→ **EXERCISE TASK**
Copy the records word for word, from the line containing "Task: Open the browser extensions puzzle icon" through the end of the records, and leave out the pictures.

--- Start RECORD SET ---

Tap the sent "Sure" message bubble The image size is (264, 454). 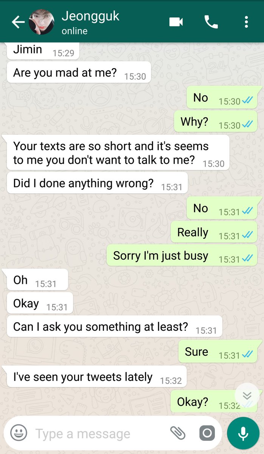click(x=218, y=351)
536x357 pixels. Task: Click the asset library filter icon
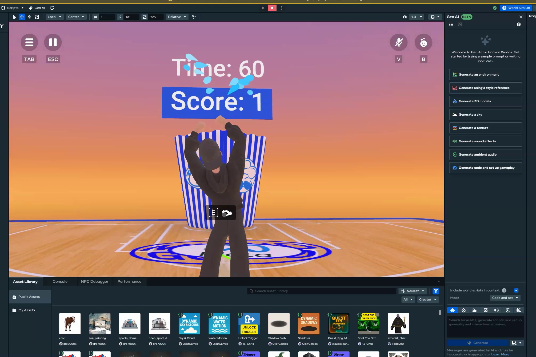point(436,291)
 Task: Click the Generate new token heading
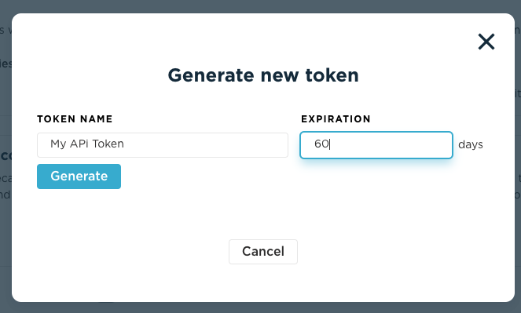pos(263,75)
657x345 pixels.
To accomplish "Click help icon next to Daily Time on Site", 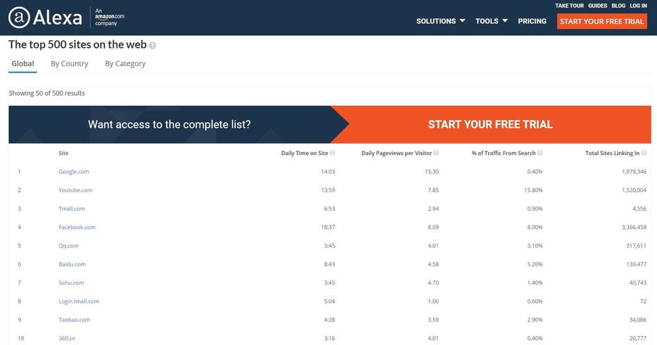I will (332, 153).
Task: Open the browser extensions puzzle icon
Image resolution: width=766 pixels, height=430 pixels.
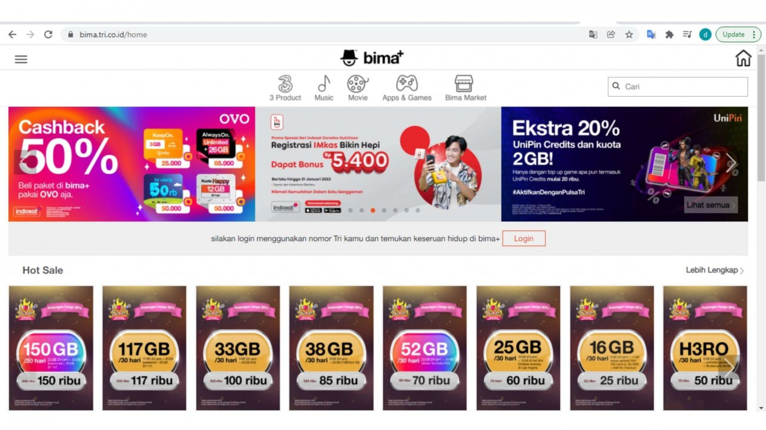Action: click(x=669, y=34)
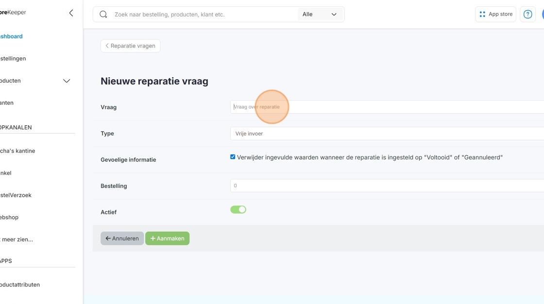This screenshot has width=544, height=304.
Task: Open the Alle search filter dropdown
Action: 320,14
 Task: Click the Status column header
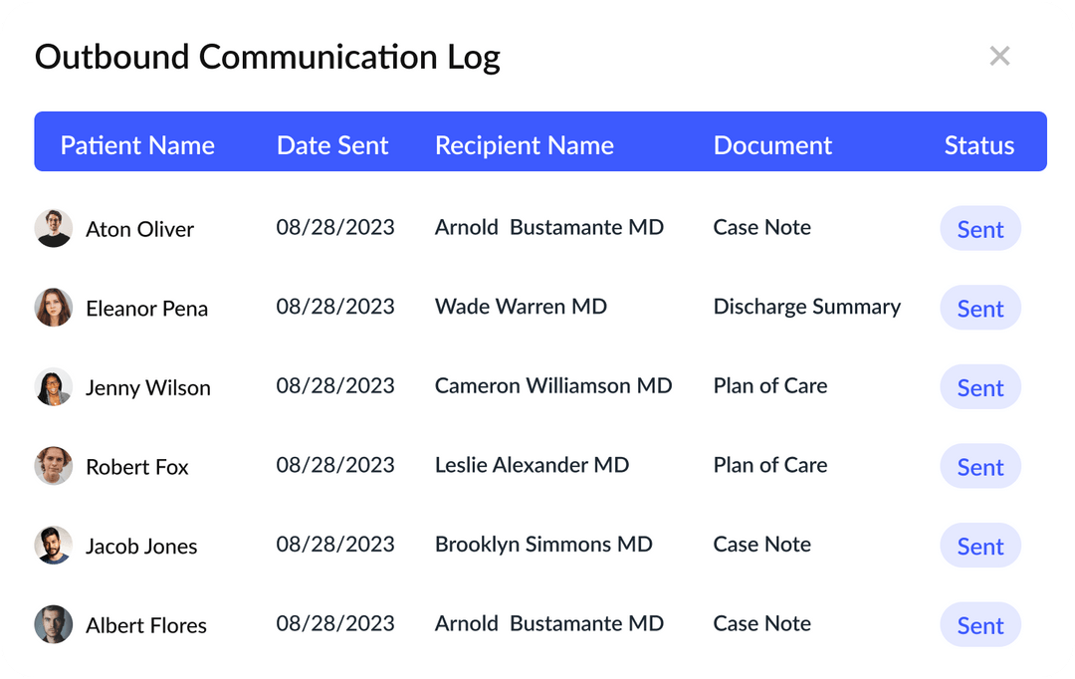point(978,144)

--- End RECORD SET ---

→ **RESULT FOR THIS TASK**
Task: Open the browser extensions puzzle icon
Image resolution: width=766 pixels, height=430 pixels.
Action: click(x=669, y=34)
This screenshot has width=544, height=304.
Task: Open the Alle search filter dropdown
Action: 320,14
 Task: Click the Status column header
point(978,144)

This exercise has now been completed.